Essa busca do conhecimento não está restrita aos alunos. Aos professores é primordial estarem motivados para empolgar a sua classe, ou a maior parte dela, a assimilar os ensinamentos. Para isso os mestres podem utilizar de meios lúdicos como jogos (games), brincadeiras, danças, enfim, o que julgarem adequado para o grupo captar e assimilar o que lhe é passado, além de se envolver ao máximo com o que ensina. Para atingir esse ponto, os professores precisam conhecer seus alunos e criar tarefas relacionadas com os anseios da maioria. Necessitam de um olhar diferenciado para eles em busca de manter a atenção e o foco nas aulas, no repasse do conhecimento, além de ter intensidade no ensino, provocando a participação da classe em debates com linguagem semelhante à deles.
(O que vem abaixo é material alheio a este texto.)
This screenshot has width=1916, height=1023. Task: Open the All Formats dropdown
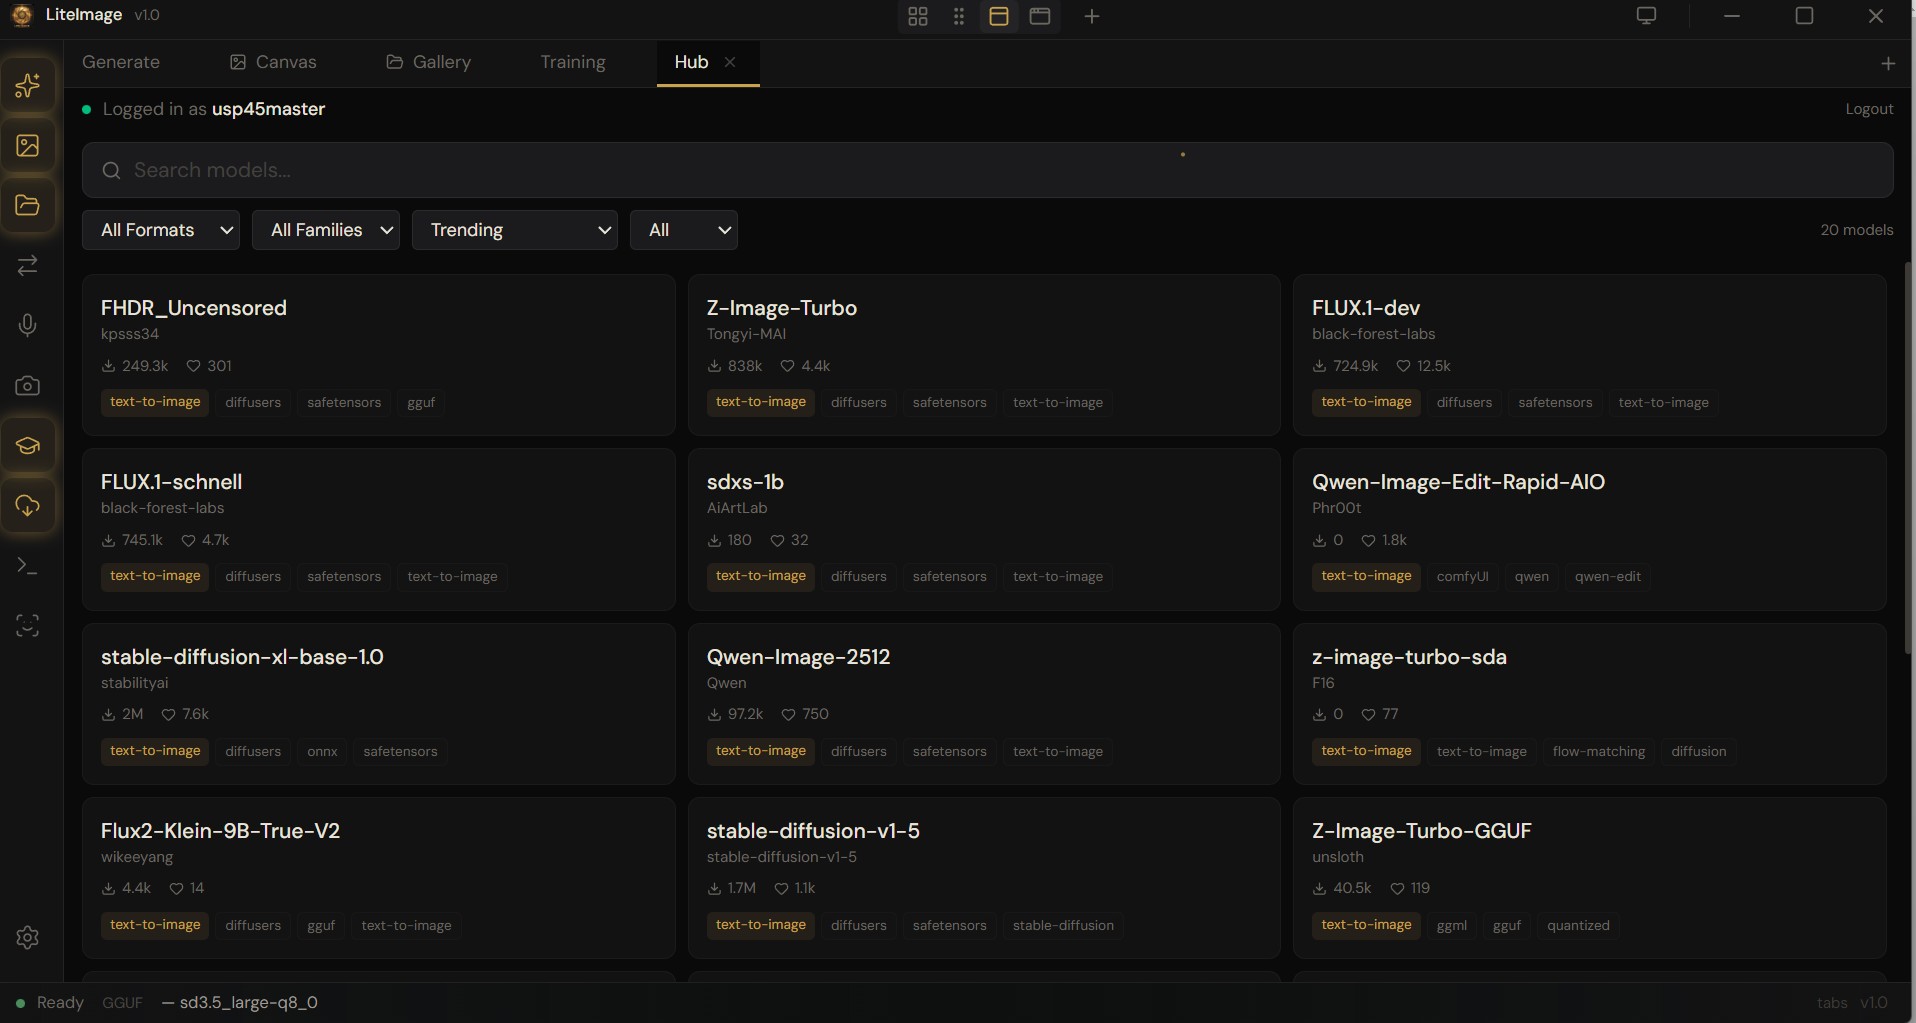point(161,230)
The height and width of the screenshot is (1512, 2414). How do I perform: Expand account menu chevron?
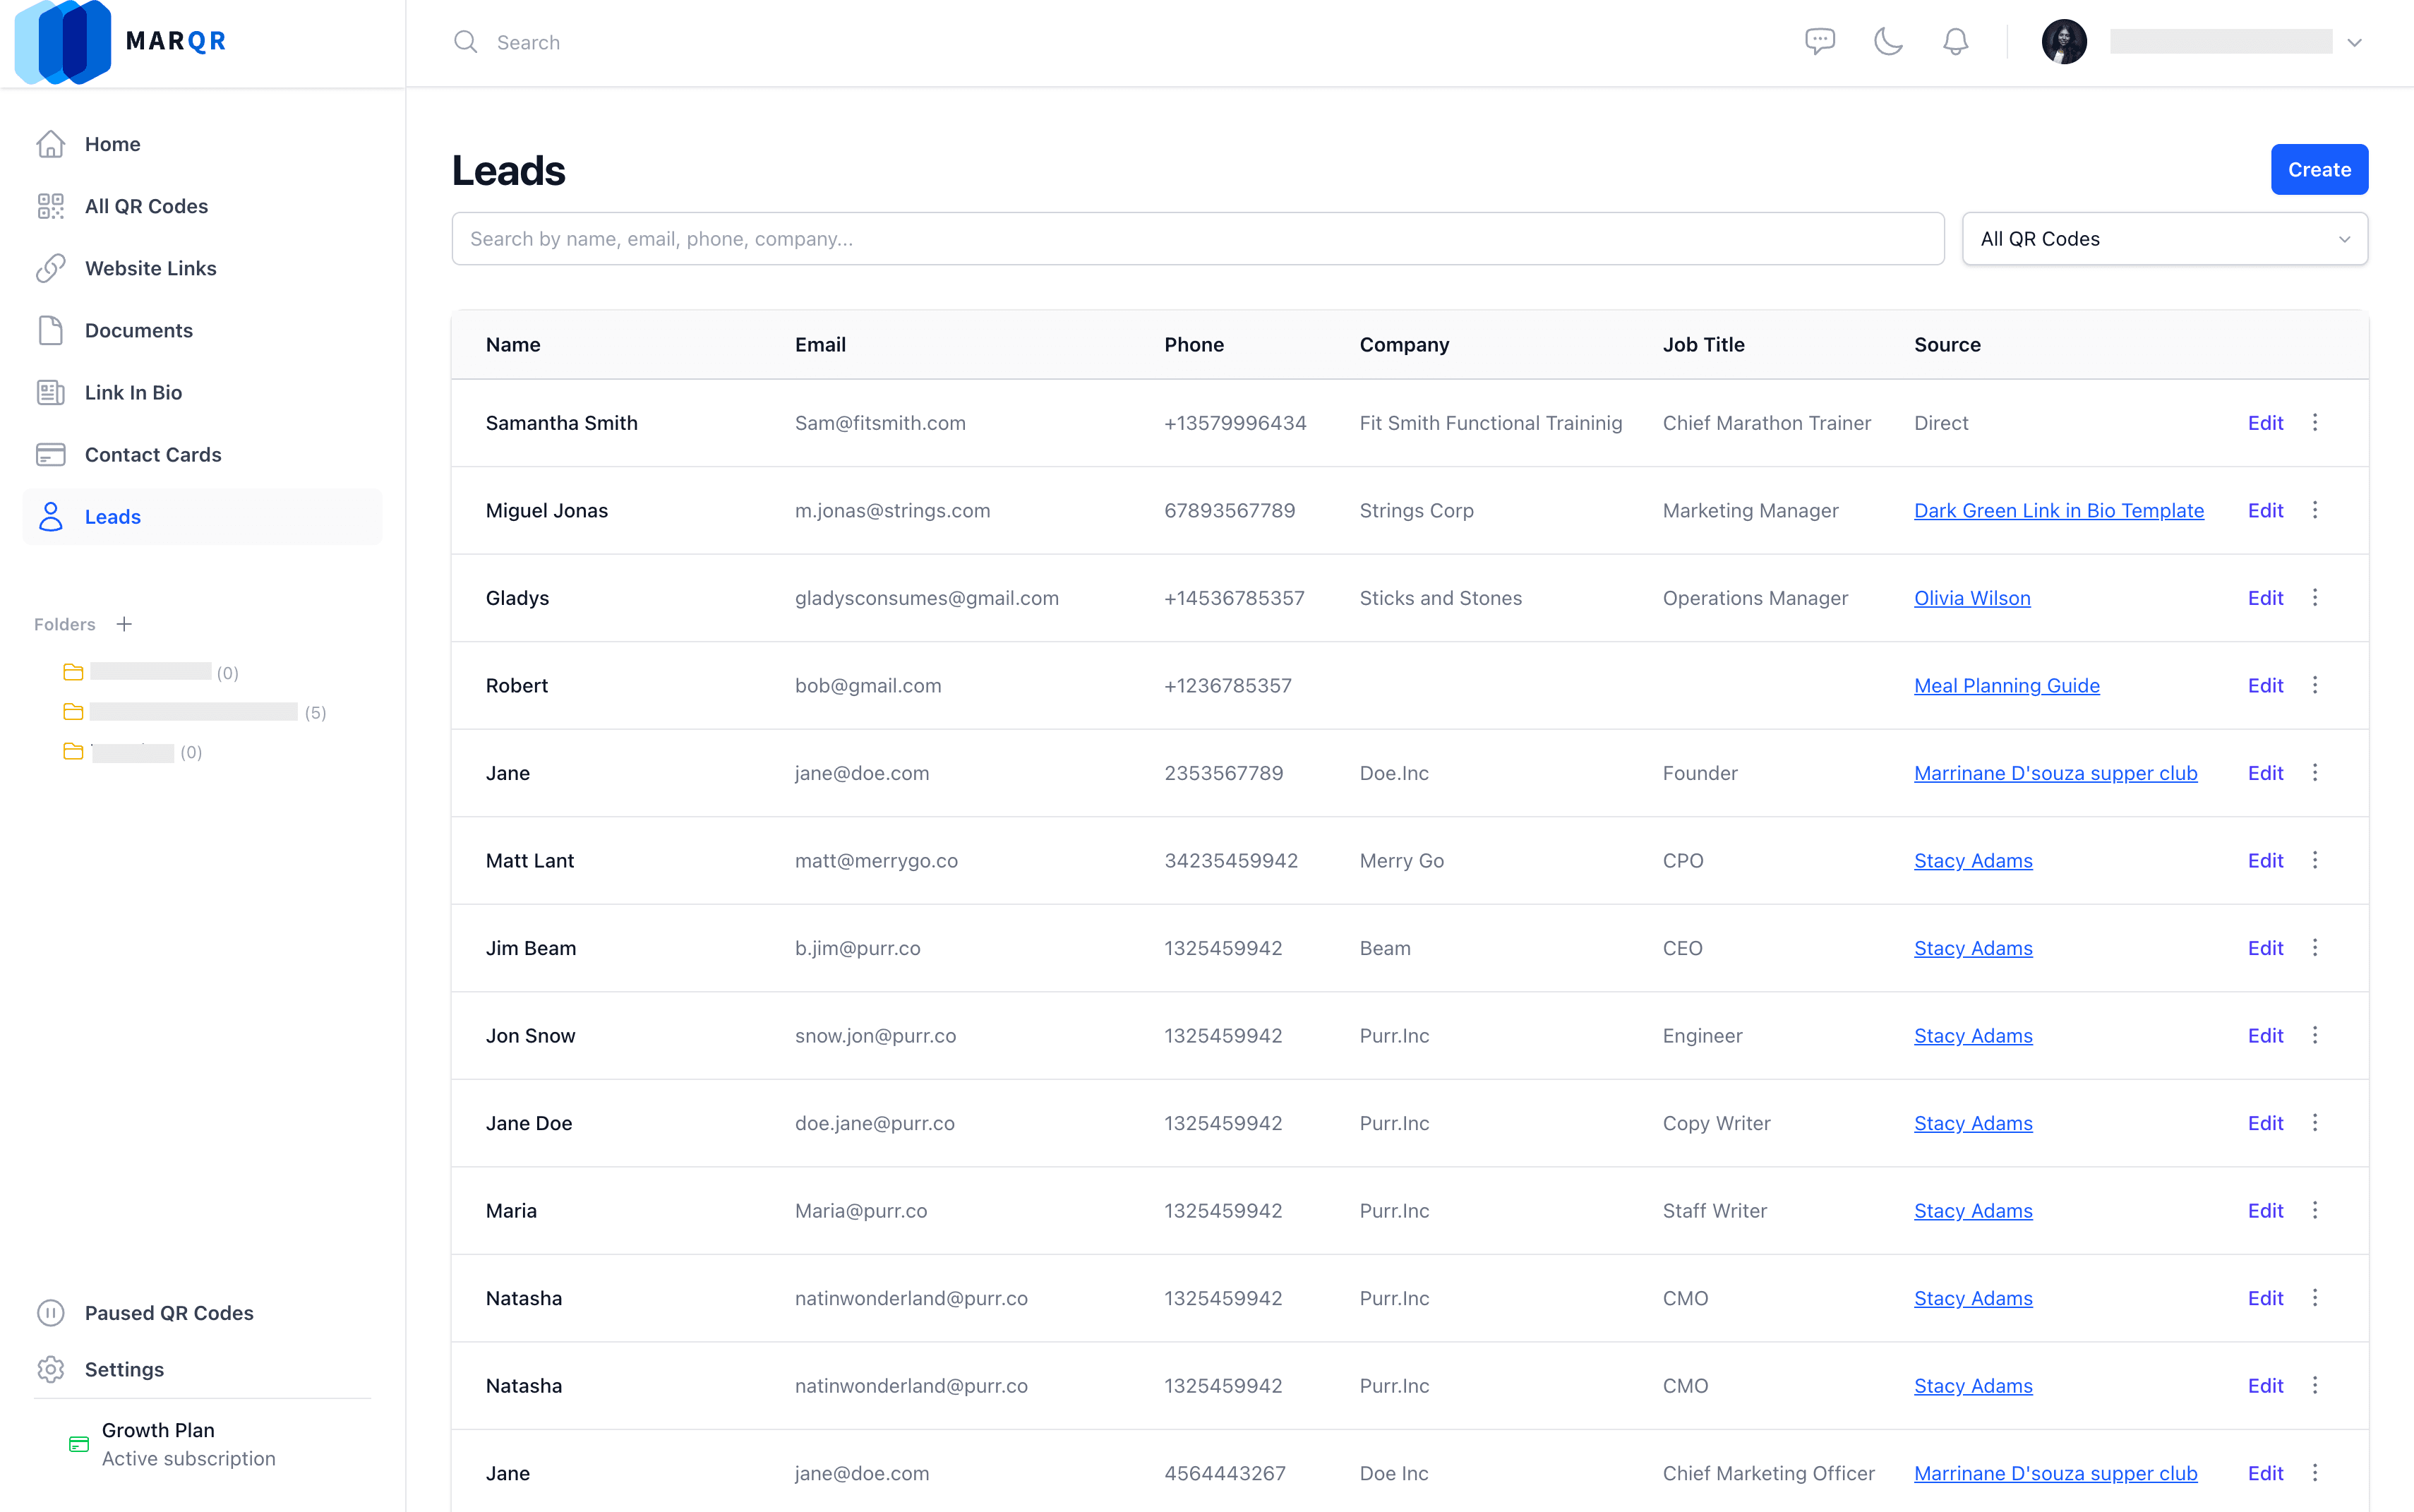click(2354, 43)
Deixar os adolescentes e os jovens na expectativa do que virá na próxima aula é algo que somente um professor motivado e declaradamente comprometido com sua missão de ensinar consegue.

Motivação com M maiúsculo é a chave do sucesso não só na escola, na relação professor-aluno. É fundamental na vida pessoal, no envolvimento profissional e por aí vai. No casamento é necessário estar sempre motivado, caso contrário se corre o risco de seguidas e, muitas vezes, dolorosas separações. Nos negócios também é essencial, pois desde um microempresário até grandes investidores têm de apresentar aquele desejo de fazer as coisas darem certo e com isso, além de tirarem seu sustento, também continuar a empregar pais, mães e responsáveis por famílias. Um professor altamente motivado motiva seus alunos que recebem bom aprendizado, tiram notas altas, entram em respeitadas universidades e se tornam profissionais de excelência, aqueles que o mercado busca. Acompanhando essa linha do sucesso, chegamos à conclusão que a motivação está intimamente ligada ao que o aluno recebe e assimila na sala de aula. Uma escola de sucesso é aquela que tem seus estudantes bem sucedidos. Essa é a grande recompensa das instituições de ensino!

José Roberto Chiarella, o professor Chiarella, é educador. Professor de Educação Física formado em 1986 e coordenador do Colégio Objetivo na Baixada Santista na cadeira de Direito e Cidadania e Formação para a Vida. Advogado com especialização em Direito Digital pelo Mackenzie e mestrado em Relações Internacionais Laborais pela Untref, na Argentina.